◆ What you will do: The reply should hold only the lines below from the one with "The image size" to the end, each copied exactly.
▬▬▬▬▬▬▬▬▬▬
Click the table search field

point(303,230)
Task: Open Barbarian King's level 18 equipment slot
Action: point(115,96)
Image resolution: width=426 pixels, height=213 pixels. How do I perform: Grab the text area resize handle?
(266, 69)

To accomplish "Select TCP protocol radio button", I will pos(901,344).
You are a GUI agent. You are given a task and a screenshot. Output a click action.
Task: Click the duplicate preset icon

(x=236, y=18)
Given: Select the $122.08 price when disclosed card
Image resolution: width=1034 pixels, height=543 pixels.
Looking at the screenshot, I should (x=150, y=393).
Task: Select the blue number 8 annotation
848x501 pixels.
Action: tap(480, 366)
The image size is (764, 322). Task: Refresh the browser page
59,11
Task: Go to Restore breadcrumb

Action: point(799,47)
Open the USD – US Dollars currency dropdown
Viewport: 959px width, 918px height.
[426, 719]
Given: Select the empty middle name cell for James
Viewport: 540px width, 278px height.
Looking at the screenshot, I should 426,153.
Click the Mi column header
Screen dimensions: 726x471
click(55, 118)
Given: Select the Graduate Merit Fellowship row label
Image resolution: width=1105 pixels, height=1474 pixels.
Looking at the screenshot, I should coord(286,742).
▬▬▬▬▬▬▬▬▬▬
◆ Final answer:
The image size is (764, 322). Task: Refresh the browser page
59,11
Task: Go to Restore breadcrumb

Action: point(799,47)
Open the USD – US Dollars currency dropdown
Viewport: 959px width, 918px height.
[426, 719]
Given: Select the empty middle name cell for James
Viewport: 540px width, 278px height.
Looking at the screenshot, I should 426,153.
Click the Mi column header
Screen dimensions: 726x471
click(55, 118)
Given: Select the Graduate Merit Fellowship row label
Image resolution: width=1105 pixels, height=1474 pixels.
Looking at the screenshot, I should coord(286,742).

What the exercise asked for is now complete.